|Sea sack [Race Rocks Taxonomy]|
Typical descriptions of Halosaccion glandiforme depict the plant as a thin-walled elongated sausage-shaped sac found in the mid-intertidal region of rock dominated shores. The plant is identifiable by its rounded head and short stipe anchored by a small circular holdfast. It ranges in colour from yellow/brown to red/purple. Also, because of the water it contains, applying pressure to the plant produces fine sprays of water emitted from the pores. (Race Rocks Taxonomy)
RCMP, Wet'suwet'en reach tentative deal to let gas company workers through
A tentative agreement has been reached to allow workers for a natural gas pipeline company to access to an area in northern B..C. that had been the focal point of First Nations opposition to a pipeline project in their traditional territory. The hereditary leadership of the Wet'suwet'en Nation spelled out some of the details of the tentative deal in a Facebook livestream on Wednesday from the healing centre of the Unist'ot'en camp. The camp is the site of the remaining blockade preventing Coastal GasLink workers from accessing to the Wet'suwet'en territory, which sits about 300 kilometres west of Prince George, B.C. Under the deal, the RCMP would agree not to enter the healing centre without permission and the Wet'suwet'en would allow workers to access the territory by Thursday 2 p.m. PT. The Wet'suwet'en hereditary chiefs have a meeting planned Thursday morning with the RCMP and Coastal GasLink to iron out the final details. Chantelle Bellrichard reports. (CBC) See also: LNG aside, clarification of ‘consent’ with First Nations murky Vaughn Palmer writes. (Vancouver Sun)
Former Jefferson County leader dies: Johnson remembered as politician, environmentalist, poet
Former Jefferson County commission chairman Phil Johnson died Tuesday morning of complications of Parkinson’s Disease. He was 72. Johnson, a native of Port Townsend, served three terms on the Jefferson County commission.... A longtime champion of the environment, Johnson was a key figure in fighting net pens in the county. Jeannie McMacken reports. (Peninsula Daily News)
State Sen. Ranker steps down from chairmanship during investigation
Sen. Kevin Ranker, D-Orcas, has stepped down from a planned leadership position in the State Senate, while a Senate-hired lawyer investigates allegations that he sexually harassed an aide nearly a decade ago. Duties of the planned Senate Environment and Tourism Committee, which Ranker was slated to chair, are being folded into two other Senate panels.... Ranker will continue to sit on the now-renamed Senate Environment, Energy and Technology Committee, and the Senate Ways and Means Committee. Joel Connelly reports. (SeattlePI)

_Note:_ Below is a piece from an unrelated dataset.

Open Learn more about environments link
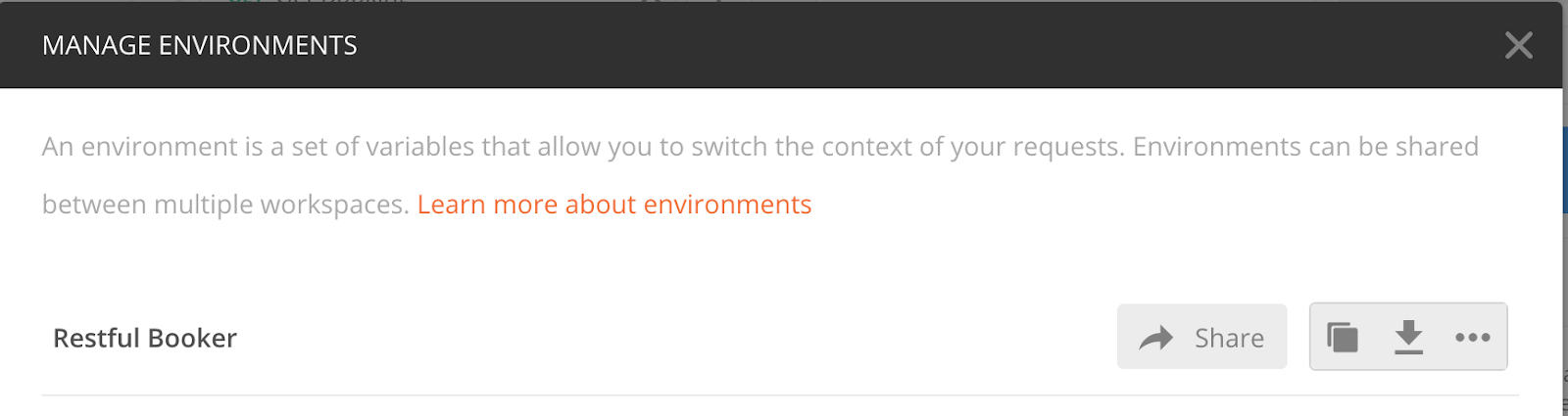The image size is (1568, 416). click(x=614, y=205)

Oregon Starts Killing Sea Lions At Willamette Falls
The Oregon Department of Fish and Wildlife has started killing sea lions below Willamette Falls to protect a fragile run of winter steelhead. The state got a federal permit in November to kill up to 93 California sea lions per year below the falls. So far, officials have killed three sea lions using the same traps they used last year to relocate the animals to the coast. A recent study found sea lions were eating so many threatened winter steelhead at Willamette Falls that certain runs were at a high risk of going extinct. One year, they ate about a quarter of a run that was already down to about 500 fish. Cassandra Profita reports. (OPB)
State releases strategy to make maritime sector the nation's most sustainable
Just over a year ago, Gov. Jay Inslee launched his “Washington Maritime Blue” initiative. It aims to make the state’s seafaring sector the most sustainable in the nation, by boosting innovations and clean technology that help the environment and also grow jobs. The initiative was funded with a $500,000 grant from the federal government. Now, a Maritime Blue advisory council has rolled out the organization’s mission and strategic plan to grow the sector through 2050. Bellamy Pailthorp reports. (KNKX)
Islanders watch for salmon, ways to help orcas
More than 40 volunteers and staff of the Vashon Nature Center ended 2018 with the largest count of salmon in island streams and creeks in several years. But more important than the numbers, said director Bianca Perla, is assembling a catalog to help identify salmon species, their spawning tendencies and range, all of which inform continued restoration. “We have 75 creeks on the island that have fish in them, and we’re trying to figure out how many of those are supporting salmon as well as trout,” said Perla. Paul Rowley reports. (Vashon Beachcomber)
Now, your tug weather--
West Entrance U.S. Waters Strait Of Juan De Fuca- 900 PM PST Wed Jan 9 2019
THU E wind 5 to 15 kt rising to 15 to 20 kt in the afternoon. Wind waves 1 to 3 ft. SW swell 11 ft at 12 seconds subsiding to 9 ft at 11 seconds in the afternoon. Showers in the morning then showers likely in the afternoon.
THU NIGHT E wind 15 to 25 kt. Wind waves 2 to 4 ft. SW swell 9 ft at 11 seconds. Showers likely.